Contrary to Israel’s argument that it was forced to launch its air and ground offensive against Gaza in order to stop the firing of rockets into its territory, Hamas proposed in mid-December to return to the original Hamas-Israel cease-fire arrangement, according to a U.S.-based source who has been briefed on the proposal.
The proposal to renew the cease-fire was presented by a high-level Hamas delegation to Egyptian Minister of Intelligence Omar Suleiman at a meeting in Cairo Dec. 14. The delegation, said to have included Moussa Abu Marzouk, the second-ranking official in the Hamas political bureau in Damascus, told Suleiman that Hamas was prepared to stop all rocket attacks against Israel if the Israelis would open up the Gaza border crossings and pledge not to launch attacks in Gaza.
The Hamas officials insisted that Israel not be allowed to close or reduce commercial traffic through border crossings for political purposes, as it had done during the six-month lull, according to the source. They asked Suleiman, who had served as mediator between Israel and Hamas in negotiating the original six-month Gaza cease-fire last spring, to “put pressure” on Israel to take that the cease-fire proposal seriously.
Suleiman said he could not pressure Israel but could only make the suggestion to Israeli officials.
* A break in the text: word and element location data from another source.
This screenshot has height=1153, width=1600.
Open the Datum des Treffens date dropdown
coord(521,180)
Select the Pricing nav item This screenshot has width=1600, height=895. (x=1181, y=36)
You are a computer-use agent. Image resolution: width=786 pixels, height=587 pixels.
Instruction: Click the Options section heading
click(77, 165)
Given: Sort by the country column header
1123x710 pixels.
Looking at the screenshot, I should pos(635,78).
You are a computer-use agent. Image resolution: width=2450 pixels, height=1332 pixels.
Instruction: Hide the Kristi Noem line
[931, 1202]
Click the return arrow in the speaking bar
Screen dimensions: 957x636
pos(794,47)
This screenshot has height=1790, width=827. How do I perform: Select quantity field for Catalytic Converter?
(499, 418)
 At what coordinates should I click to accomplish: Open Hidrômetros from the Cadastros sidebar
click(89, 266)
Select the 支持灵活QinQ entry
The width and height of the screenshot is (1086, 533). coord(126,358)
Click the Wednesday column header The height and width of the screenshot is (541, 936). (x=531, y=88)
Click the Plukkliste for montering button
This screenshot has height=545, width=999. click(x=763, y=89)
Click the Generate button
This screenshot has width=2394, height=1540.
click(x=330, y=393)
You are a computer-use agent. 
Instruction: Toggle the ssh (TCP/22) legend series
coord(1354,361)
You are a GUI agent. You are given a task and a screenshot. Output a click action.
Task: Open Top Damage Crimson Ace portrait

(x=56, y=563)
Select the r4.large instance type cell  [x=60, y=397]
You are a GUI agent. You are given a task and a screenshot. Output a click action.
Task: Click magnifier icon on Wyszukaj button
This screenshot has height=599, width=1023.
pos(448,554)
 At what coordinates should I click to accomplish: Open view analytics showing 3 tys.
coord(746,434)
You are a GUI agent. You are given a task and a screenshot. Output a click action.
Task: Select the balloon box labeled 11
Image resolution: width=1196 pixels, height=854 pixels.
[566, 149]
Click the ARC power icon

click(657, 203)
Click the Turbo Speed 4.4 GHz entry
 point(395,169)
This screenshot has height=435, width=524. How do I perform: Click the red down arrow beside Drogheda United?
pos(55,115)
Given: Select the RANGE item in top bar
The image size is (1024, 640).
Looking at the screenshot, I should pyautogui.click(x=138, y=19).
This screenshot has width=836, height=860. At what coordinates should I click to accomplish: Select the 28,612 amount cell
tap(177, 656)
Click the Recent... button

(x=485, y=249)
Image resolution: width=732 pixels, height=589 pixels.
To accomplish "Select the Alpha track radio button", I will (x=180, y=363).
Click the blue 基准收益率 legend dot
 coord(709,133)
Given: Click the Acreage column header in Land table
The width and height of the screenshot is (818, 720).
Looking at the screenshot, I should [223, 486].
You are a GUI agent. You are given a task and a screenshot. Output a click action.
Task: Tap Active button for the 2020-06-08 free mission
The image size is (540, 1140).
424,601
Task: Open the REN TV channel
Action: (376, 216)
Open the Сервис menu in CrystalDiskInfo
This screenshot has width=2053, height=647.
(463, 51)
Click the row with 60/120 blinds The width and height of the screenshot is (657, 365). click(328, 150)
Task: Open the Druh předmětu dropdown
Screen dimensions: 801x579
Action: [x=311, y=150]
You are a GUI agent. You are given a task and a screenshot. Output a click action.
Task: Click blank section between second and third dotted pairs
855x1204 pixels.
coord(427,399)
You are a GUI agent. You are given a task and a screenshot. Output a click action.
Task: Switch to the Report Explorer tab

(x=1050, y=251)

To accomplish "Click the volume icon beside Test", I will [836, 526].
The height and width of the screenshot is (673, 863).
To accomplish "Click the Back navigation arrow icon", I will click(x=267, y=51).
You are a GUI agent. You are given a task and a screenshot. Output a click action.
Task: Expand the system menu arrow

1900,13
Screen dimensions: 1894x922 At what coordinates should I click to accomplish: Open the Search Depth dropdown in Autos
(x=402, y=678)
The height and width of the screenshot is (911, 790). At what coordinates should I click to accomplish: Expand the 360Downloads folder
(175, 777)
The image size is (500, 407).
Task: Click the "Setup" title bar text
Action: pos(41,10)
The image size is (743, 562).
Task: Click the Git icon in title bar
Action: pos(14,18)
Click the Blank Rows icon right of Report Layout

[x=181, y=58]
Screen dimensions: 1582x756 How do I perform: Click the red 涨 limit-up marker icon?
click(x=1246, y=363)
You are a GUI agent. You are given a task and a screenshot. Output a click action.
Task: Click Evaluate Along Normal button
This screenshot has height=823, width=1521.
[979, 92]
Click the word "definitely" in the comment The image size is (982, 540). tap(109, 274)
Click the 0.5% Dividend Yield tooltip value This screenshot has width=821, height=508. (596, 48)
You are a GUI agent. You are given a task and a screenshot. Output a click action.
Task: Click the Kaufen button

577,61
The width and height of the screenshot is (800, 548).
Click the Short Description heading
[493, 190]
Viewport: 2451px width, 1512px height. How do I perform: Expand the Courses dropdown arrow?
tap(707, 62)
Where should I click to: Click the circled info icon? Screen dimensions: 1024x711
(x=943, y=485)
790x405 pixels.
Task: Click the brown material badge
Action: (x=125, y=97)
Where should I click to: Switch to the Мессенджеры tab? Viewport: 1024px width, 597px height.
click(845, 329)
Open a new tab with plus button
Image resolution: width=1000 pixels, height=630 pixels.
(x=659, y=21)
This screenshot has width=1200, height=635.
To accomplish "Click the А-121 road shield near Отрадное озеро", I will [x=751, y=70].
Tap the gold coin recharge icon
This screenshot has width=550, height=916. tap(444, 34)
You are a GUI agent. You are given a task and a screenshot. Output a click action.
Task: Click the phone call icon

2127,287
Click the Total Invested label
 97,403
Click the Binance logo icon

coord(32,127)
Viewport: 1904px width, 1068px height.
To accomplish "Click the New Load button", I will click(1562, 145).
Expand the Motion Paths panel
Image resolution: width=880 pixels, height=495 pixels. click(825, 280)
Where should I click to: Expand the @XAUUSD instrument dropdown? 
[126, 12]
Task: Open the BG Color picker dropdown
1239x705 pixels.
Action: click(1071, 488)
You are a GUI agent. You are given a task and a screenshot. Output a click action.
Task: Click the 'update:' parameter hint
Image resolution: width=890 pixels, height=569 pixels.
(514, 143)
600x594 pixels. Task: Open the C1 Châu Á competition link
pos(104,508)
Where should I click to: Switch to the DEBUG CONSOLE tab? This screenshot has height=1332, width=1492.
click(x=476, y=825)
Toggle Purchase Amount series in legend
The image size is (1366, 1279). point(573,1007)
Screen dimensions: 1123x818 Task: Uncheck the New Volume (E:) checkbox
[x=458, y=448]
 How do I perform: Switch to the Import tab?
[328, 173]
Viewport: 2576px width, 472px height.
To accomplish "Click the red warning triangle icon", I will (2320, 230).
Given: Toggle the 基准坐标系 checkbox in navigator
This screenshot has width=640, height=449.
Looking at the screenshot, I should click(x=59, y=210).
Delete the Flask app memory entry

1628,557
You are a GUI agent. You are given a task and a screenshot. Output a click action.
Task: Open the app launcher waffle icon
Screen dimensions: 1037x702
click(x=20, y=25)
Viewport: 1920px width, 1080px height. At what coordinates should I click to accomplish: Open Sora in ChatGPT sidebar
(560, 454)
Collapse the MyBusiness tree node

It could not be learned, however, whether Israel explicitly rejected the Hamas proposal or simply refused to respond to Egypt.
The readiness of Hamas to return to the cease-fire conditionally in mid-December was confirmed by Dr. Robert Pastor, a professor at American University and senior adviser to the Carter Center, who met with Khaled Meshal, chairman of the Hamas political bureau in Damascus on Dec. 14, along with former President Jimmy Carter. Pastor told IPS that Meshal indicated Hamas was willing to go back to the cease-fire that had been in effect up to early November “if there was a sign that Israel would lift the siege on Gaza.”
Pastor said he passed Meshal’s statement on to a “senior official” in the Israeli Defense Forces (IDF) the day after the meeting with Meshal. According to Pastor, the Israeli official said he would get back to him, but did not.
“There was an alternative to the military approach to stopping the rockets,” said Pastor. He added that Israel is unlikely to have an effective cease-fire in Gaza unless it agrees to lift the siege.
The Israeli embassy in Washington declined to comment Thursday on whether there had been any discussion of a cease-fire proposal from Hamas in mid-December that would have stopped the rocket firing.
Abu Omar, a spokesman for Hamas leader Khaled Meshal in Syria, told CBS News Wednesday that Hamas could only accept the cease-fire plan now being proposed by France and Egypt, which guarantees an end to Israel’s blockade of Gaza as soon as hostilities on both sides were halted. Israeli government spokesman Mark Regev said Israel would only support the proposal if it also included measures to prevent Hamas from re-arming.
The interest of Hamas in a cease-fire agreement that would actually open the border crossings was acknowledged at a Dec. 21 Israeli cabinet meeting – five days before the beginning of the Israeli military offensive – by Yuval Diskin, the head of Israel’s internal security agency, Shin Bet. “Make no mistake, Hamas is interested in maintaining the truce,” Diskin was quoted by YNet News agency as saying.
Israel’s rejection of the Hamas December proposal reflected its preference for maintaining Israel’s primary leverage over Hamas and the Palestinian population of Gaza – its ability to choke off food and goods required for the viability of its economy – even at the cost of continued Palestinian rocket attacks.
The cease-fire agreement that went into effect June 19, 2008, required that Israel lift the virtual siege of Gaza which Israel had imposed after the June 2007 Hamas takeover. Although the terms of the agreement were not made public at the time, they were included in a report published this week by the International Crisis Group (ICG), which obtained a copy of the understanding last June.
In addition to a halt in all military actions by both sides, the agreement called on Israel to increase the level of goods entering Gaza by 30 percent over the pre-lull period within 72 hours and to open all border crossings and “allow the transfer of all goods that were banned and restricted to go into Gaza” within 13 days after the beginning of the cease-fire.